## PROBLEM
The task calls for the line containing "Where should I" and all later lines, through the end of the entries below, to be set down exactly and without pictures.

[Stored data entries]

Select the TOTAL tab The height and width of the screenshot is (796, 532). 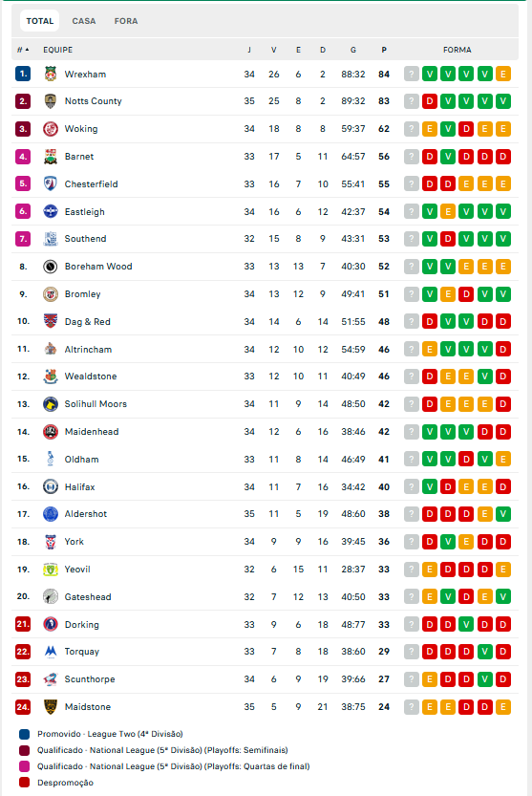point(39,21)
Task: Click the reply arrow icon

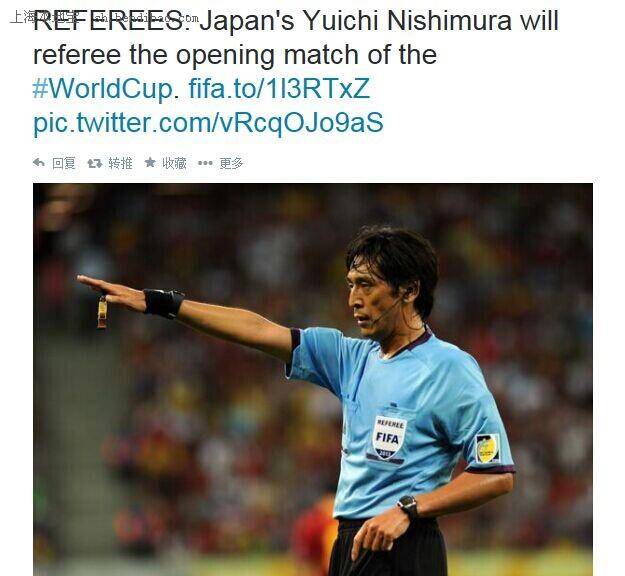Action: pyautogui.click(x=39, y=163)
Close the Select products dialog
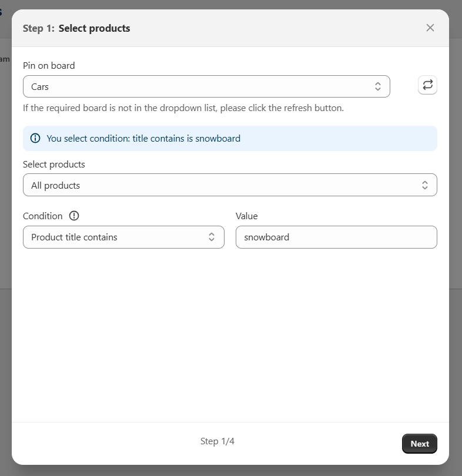 430,28
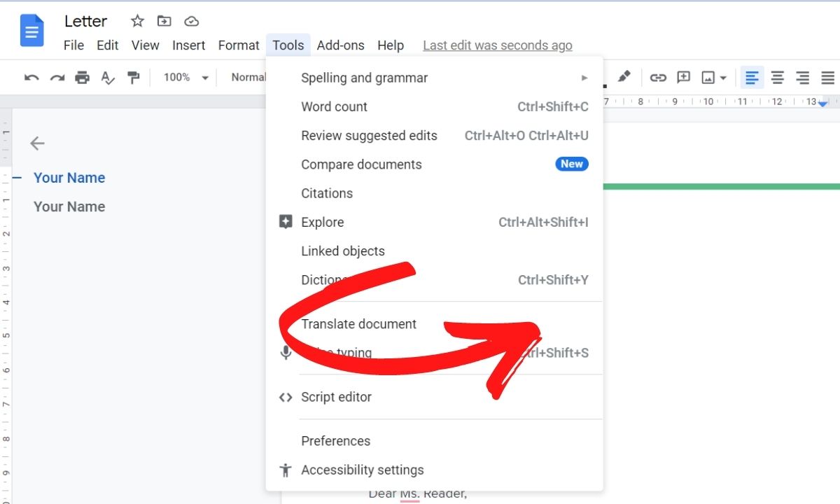Click the print icon in toolbar
The image size is (840, 504).
click(x=82, y=78)
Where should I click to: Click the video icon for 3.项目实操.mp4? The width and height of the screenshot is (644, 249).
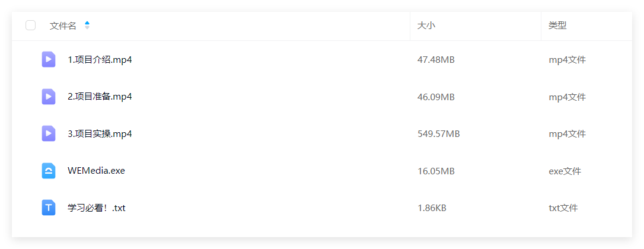[x=49, y=133]
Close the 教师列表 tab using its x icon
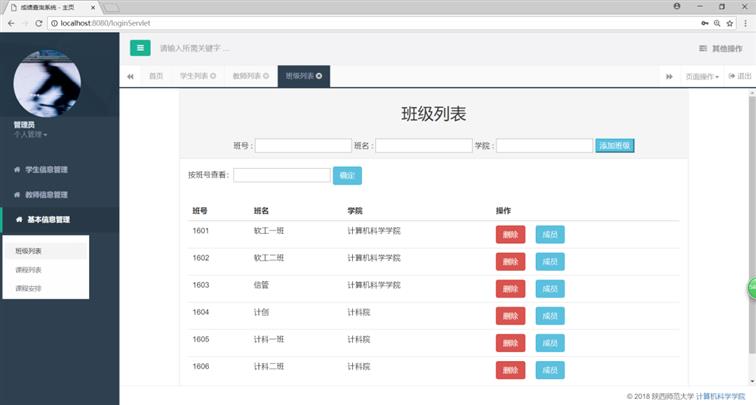Screen dimensions: 756x405 tap(266, 76)
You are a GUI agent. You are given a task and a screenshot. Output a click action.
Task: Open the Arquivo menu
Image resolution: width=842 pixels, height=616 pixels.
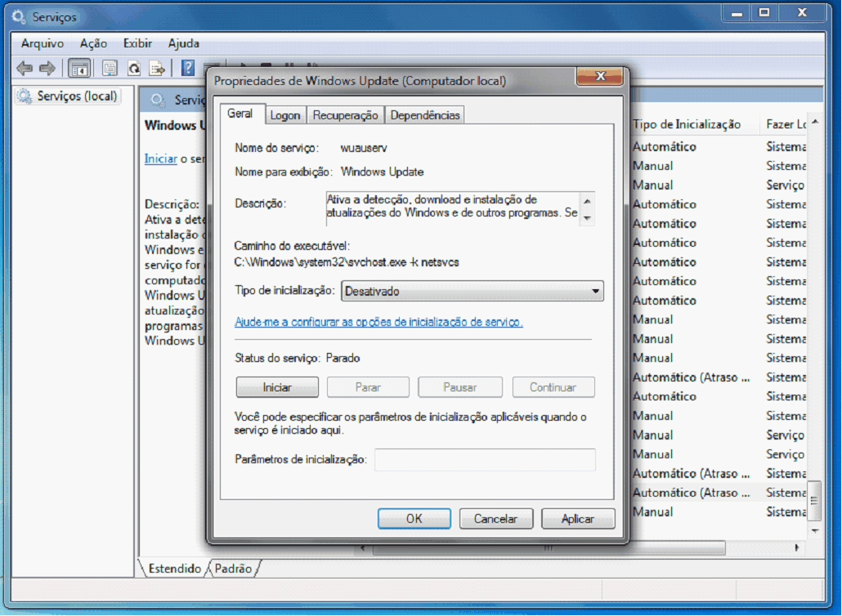pyautogui.click(x=43, y=43)
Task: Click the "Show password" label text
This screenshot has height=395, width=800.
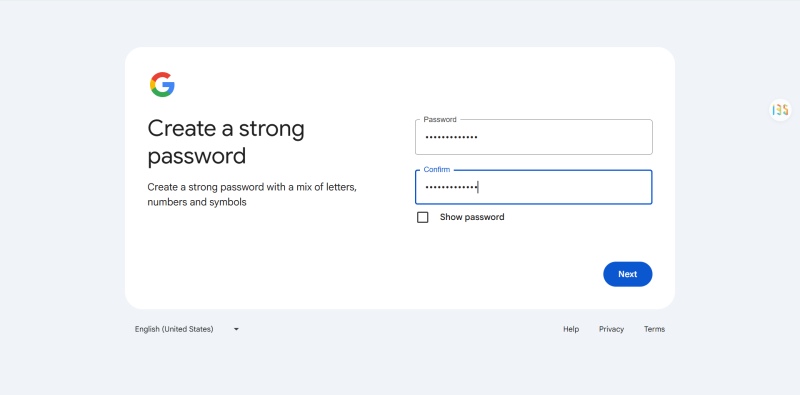Action: click(472, 217)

## TASK OUTPUT
Where should I click to: Click the video icon for 3.项目实操.mp4? The width and height of the screenshot is (644, 249).
[x=49, y=133]
Close the 教师列表 tab using its x icon
Screen dimensions: 756x405 tap(266, 76)
You are a GUI agent. You are given a task and a screenshot. Output a click action.
Task: Open the Arquivo menu
Image resolution: width=842 pixels, height=616 pixels.
pyautogui.click(x=43, y=43)
Task: Click the "Show password" label text
This screenshot has height=395, width=800.
Action: click(472, 217)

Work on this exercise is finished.